What is your proudest running achievement?
This is an easy one… last year, when I ran 505 miles from Land’s End back to Darlington to raise money for St. Teresa’s hospice. This is something which I could talk about forever, but the main thing I took from this was how powerful and important the mind is in running.
During that journey back when my mind was in a negative place (especially in the pouring rain on Dartmoor) I had pains in my legs which were without a doubt some form of injury – I hobbled 9 miles on one day, and we even spoke on two occasions about how we were going to end it and let everyone know. The following day was a much nicer day and after speaking on the radio, I got myself focussed again – and there was not even one little ache…! How the mind sent these signals to me, on occasions, was astonishing.
What’s your idea of running heaven?
A bus trip with the Quakers to a running event – after supporting each and everyone until all are back safely, we have a few hours in the town we’re visiting, to enjoy a few social drinks.

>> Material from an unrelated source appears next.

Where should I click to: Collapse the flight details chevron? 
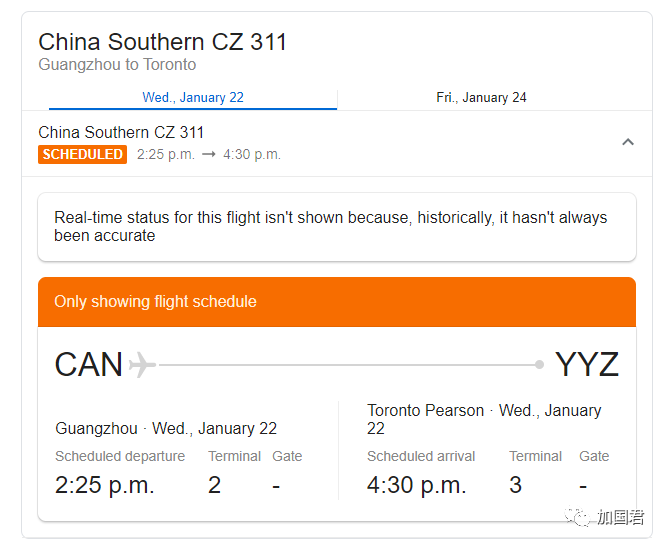(628, 142)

What’s your idea of running hell?
One of two things: Either “hitting the wall” again as I mentioned earlier – hopefully the chances of this happening again are a lot less, as experience is a big thing and I think I now train in the correct way before tackling the 26.2 mile distance. Secondly, getting caught short half way around a marathon with a bad case of the runs: something which I have seen happen to someone recently.
Any advice to newcomers?
As I already mentioned earlier – set yourself goals. This helps to keep you motivated and encourages you to get out, even when sometimes the weather may not be the greatest or at times you may be feeling a little lethargic. Also, try to keep in a positive frame of mind as we can all achieve great things by knuckling down. My partner is probably sick to death of hearing this, but there is nothing as true as the old saying “you get out what you put in”.

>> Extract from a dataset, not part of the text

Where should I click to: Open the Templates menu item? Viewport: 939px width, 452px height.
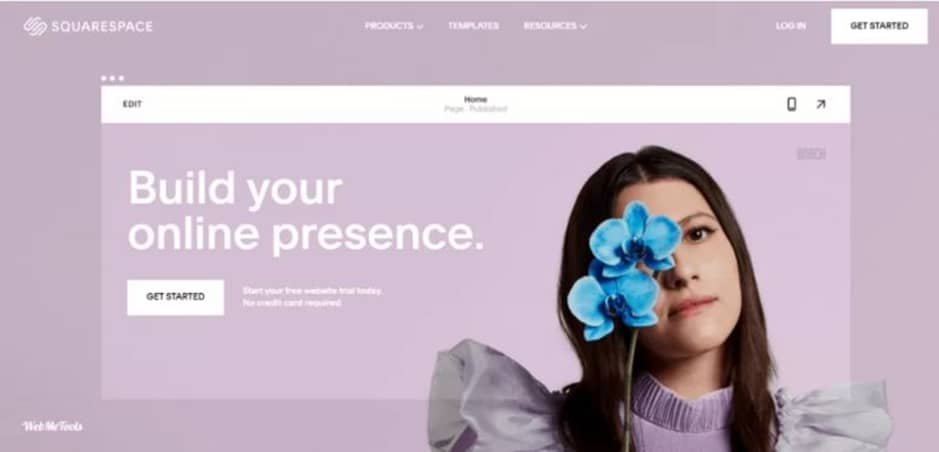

Everyone who is reading this has already made the first step (and one of the most important ones) by joining a club: but do not be frightened of stepping up into a faster “steady group” or into the main session, because ‘this is where all the fast guys / girls are’. They are no better than yourself! Yes, maybe faster, but definitely not people to be intimidated by: this will push you that little bit more which results in tough workouts, but positive results along the way. These people can offer so much encouragement and good advice.
Dedication and determination = running success.
What keeps you going when the going gets tough in a hard race?
Either imagining the elation and feeling you have experienced before when crossing that finishing line. Or maybe reliving one of the best days you have had in your life, whether its running related or not.
What do you think is the best route into racing for newcomers?
I think doing the local parkrun is a good way to ease yourself in, as you start competing against personal best times & finishing positions. After this, competing in the club championship or 10k leagues is a great experience.
I believe there is no better form of training than racing regularly.
Best way to relax/reward yourself after a race?
A nice hot bath and some good food – maybe with a pint of Guinness.
If you were given six months of professional training, nutrition and perfect health – how fast could you run 10k?
Tricky… well after running probably the best 10k of my life three days before writing this, I believe breaking the 36 minute barrier is just around the corner. Given the support mentioned above, maybe 35 minutes could be achievable.
Apple, Water, Banana or Mars bar in your ideal goodie bag?
Mars Bar – I expect water to be provided on finishing!